What the exercise asks:
Leaving out every line before the one with "Task: Switch to icon view in toolbar", write out the rest of the records below exactly.

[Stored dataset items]
++++++++++++++++++++
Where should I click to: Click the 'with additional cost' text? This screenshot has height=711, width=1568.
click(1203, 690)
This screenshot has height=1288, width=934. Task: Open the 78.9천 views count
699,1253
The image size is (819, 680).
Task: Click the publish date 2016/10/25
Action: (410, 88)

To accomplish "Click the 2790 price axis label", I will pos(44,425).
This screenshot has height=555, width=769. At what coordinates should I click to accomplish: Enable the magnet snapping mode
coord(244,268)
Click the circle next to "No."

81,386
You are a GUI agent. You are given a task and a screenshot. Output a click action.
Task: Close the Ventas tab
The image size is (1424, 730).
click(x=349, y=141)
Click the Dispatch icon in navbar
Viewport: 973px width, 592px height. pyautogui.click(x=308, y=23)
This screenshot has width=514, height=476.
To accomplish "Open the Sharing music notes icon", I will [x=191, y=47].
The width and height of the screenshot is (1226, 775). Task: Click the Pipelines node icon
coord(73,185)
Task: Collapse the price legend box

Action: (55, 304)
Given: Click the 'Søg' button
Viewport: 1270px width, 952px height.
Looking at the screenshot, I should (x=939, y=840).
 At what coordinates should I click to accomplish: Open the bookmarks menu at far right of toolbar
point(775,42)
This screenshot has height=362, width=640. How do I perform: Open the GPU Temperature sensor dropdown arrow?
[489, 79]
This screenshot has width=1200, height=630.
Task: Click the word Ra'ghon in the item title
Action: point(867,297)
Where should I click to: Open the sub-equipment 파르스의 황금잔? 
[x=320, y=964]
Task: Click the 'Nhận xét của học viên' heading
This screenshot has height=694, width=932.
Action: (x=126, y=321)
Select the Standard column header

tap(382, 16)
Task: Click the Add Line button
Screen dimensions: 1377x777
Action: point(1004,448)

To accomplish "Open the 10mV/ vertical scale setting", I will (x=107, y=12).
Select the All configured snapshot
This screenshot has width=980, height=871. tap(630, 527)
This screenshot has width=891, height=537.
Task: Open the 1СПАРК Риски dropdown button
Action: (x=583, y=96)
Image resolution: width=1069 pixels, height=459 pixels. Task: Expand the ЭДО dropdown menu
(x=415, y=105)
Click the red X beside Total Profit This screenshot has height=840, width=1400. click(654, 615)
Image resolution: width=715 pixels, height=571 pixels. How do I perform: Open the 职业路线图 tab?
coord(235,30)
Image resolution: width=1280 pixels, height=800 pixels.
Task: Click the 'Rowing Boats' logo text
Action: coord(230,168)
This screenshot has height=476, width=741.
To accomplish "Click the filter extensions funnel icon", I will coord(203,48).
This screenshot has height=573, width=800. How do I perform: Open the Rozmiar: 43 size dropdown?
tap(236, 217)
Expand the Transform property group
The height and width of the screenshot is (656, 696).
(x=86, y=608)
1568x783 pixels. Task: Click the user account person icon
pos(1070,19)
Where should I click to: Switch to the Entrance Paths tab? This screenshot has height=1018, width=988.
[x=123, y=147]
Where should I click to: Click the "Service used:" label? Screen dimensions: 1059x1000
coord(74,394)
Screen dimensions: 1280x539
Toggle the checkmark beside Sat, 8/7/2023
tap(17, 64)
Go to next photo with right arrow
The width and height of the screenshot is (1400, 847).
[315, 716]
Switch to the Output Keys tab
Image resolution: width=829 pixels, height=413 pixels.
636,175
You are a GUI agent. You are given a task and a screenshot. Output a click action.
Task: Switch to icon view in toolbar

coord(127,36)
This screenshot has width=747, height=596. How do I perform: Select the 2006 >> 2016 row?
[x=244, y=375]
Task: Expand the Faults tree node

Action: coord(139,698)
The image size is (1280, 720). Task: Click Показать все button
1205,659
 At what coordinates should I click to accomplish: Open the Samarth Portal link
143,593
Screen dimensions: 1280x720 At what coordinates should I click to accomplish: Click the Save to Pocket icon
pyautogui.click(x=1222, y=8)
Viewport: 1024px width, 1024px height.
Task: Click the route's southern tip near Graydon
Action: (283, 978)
++++++++++++++++++++
Written answer:
Task: Switch to icon view in toolbar

coord(127,36)
This screenshot has width=747, height=596. How do I perform: Select the 2006 >> 2016 row?
[x=244, y=375]
Task: Expand the Faults tree node

Action: coord(139,698)
The image size is (1280, 720). Task: Click Показать все button
1205,659
 At what coordinates should I click to accomplish: Open the Samarth Portal link
143,593
Screen dimensions: 1280x720 At what coordinates should I click to accomplish: Click the Save to Pocket icon
pyautogui.click(x=1222, y=8)
Viewport: 1024px width, 1024px height.
Task: Click the route's southern tip near Graydon
Action: (283, 978)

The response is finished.